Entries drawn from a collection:

_ _ _

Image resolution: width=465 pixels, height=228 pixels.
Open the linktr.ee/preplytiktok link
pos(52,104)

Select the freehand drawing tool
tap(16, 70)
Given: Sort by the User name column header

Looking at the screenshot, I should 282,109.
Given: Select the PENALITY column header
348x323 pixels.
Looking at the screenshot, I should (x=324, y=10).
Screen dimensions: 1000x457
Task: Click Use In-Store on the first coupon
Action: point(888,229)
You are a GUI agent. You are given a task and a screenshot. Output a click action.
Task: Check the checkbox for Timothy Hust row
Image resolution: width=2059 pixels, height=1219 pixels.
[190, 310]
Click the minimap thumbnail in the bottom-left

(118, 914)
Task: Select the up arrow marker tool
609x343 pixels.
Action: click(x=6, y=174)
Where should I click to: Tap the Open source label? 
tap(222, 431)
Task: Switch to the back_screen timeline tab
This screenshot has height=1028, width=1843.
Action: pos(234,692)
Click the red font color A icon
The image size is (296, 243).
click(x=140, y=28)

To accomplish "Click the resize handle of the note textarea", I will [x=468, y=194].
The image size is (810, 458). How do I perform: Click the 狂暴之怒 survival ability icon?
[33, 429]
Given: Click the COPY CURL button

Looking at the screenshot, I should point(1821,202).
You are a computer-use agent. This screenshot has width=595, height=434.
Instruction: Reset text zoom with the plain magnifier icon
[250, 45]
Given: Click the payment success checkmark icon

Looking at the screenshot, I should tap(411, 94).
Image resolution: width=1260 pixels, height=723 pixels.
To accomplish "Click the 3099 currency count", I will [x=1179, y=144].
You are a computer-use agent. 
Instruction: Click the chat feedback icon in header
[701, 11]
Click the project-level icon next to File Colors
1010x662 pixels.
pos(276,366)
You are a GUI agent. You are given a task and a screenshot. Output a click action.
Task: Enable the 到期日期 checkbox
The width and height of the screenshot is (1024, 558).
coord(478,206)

_ _ _

**WHAT IS EXPECTED**: Pull out each line of the listing that contains the word "resolution".

**REPLY TO THE TASK**:
Image resolution: width=465 pixels, height=228 pixels.
Image resolution: width=2059 pixels, height=1219 pixels.
Image resolution: width=1260 pixels, height=723 pixels.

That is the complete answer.